• **How to complete this task**: An exact copy of every entry is required, without the pictures.

• **Study material**:
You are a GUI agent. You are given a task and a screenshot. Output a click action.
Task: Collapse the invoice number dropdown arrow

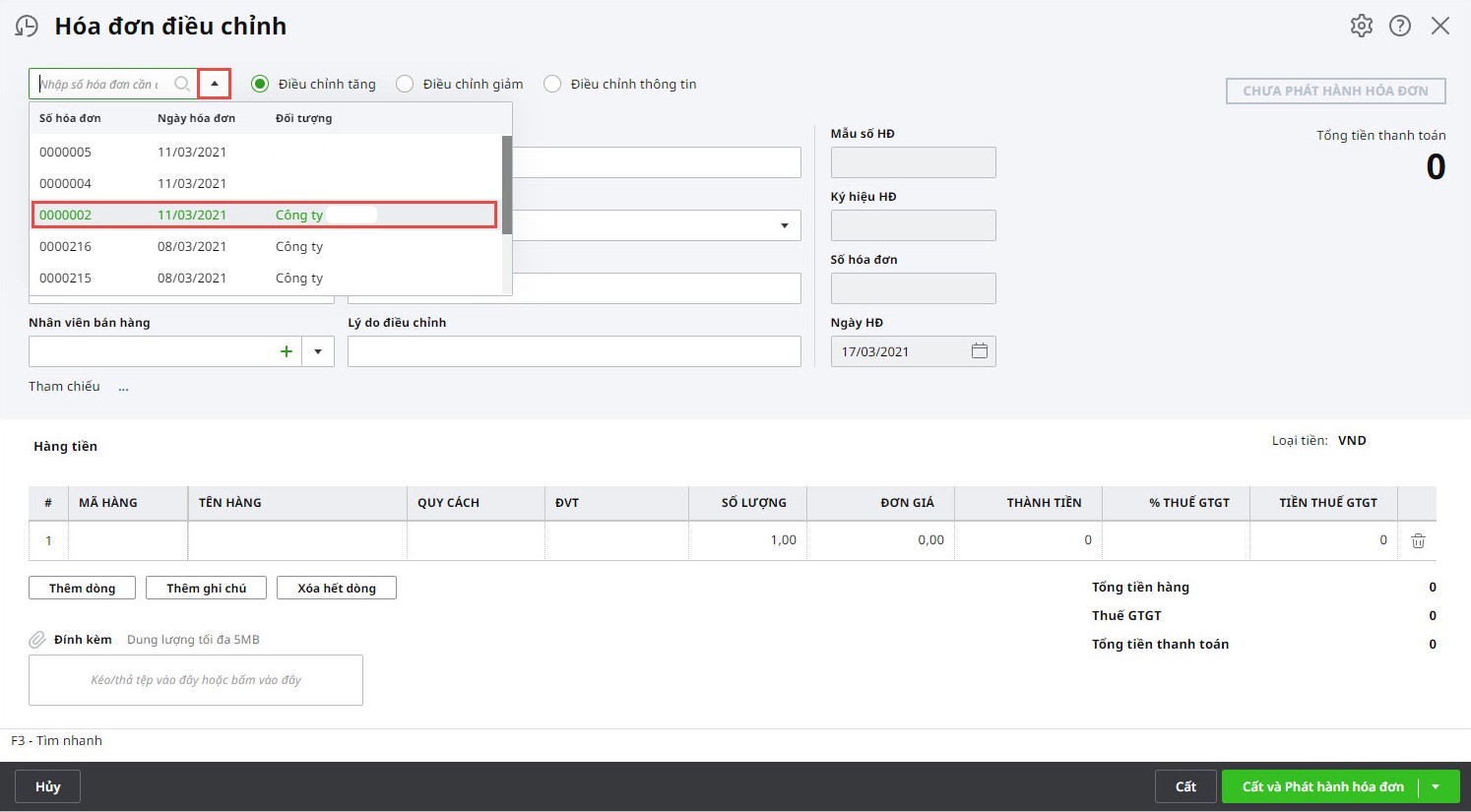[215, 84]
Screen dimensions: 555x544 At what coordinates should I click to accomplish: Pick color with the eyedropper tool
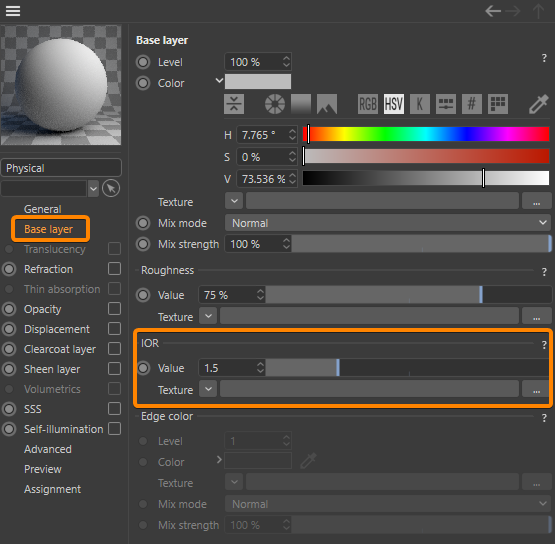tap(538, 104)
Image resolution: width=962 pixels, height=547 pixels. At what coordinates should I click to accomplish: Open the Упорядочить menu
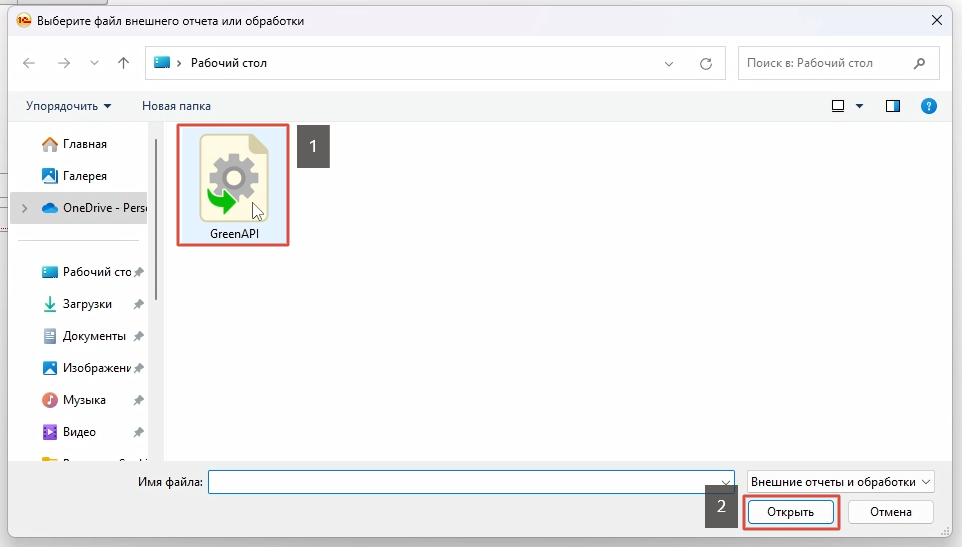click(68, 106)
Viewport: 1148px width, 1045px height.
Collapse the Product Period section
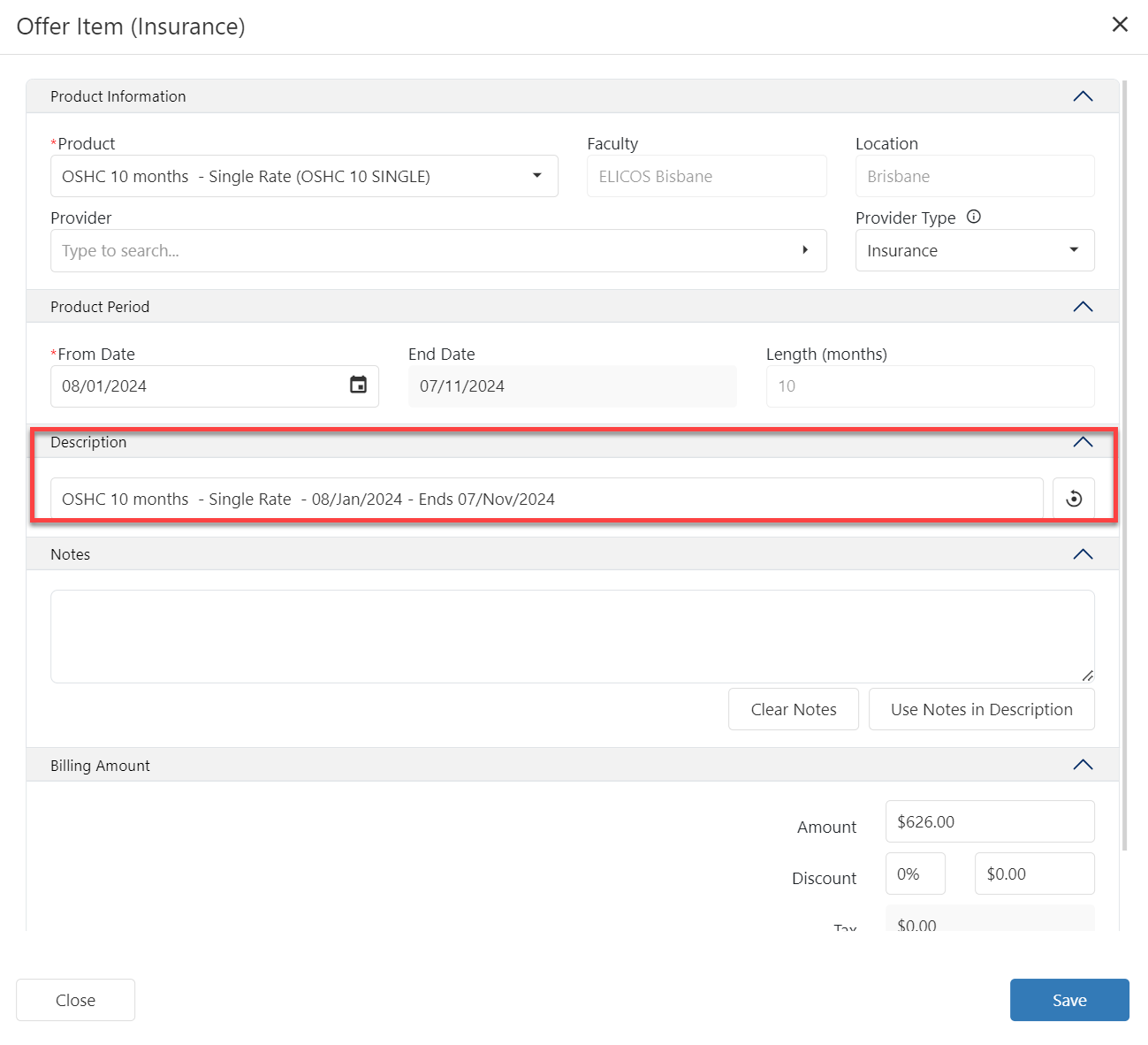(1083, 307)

• **Exercise answer**:
You are a GUI agent. You are given a task and a screenshot. Output a click action.
Task: Collapse the invoice number dropdown arrow

[215, 84]
Screen dimensions: 555x544 At what coordinates should I click to accomplish: Pick color with the eyedropper tool
tap(538, 104)
Image resolution: width=962 pixels, height=547 pixels. At what coordinates should I click to accomplish: Open the Упорядочить menu
click(68, 106)
Viewport: 1148px width, 1045px height.
Collapse the Product Period section
(1083, 307)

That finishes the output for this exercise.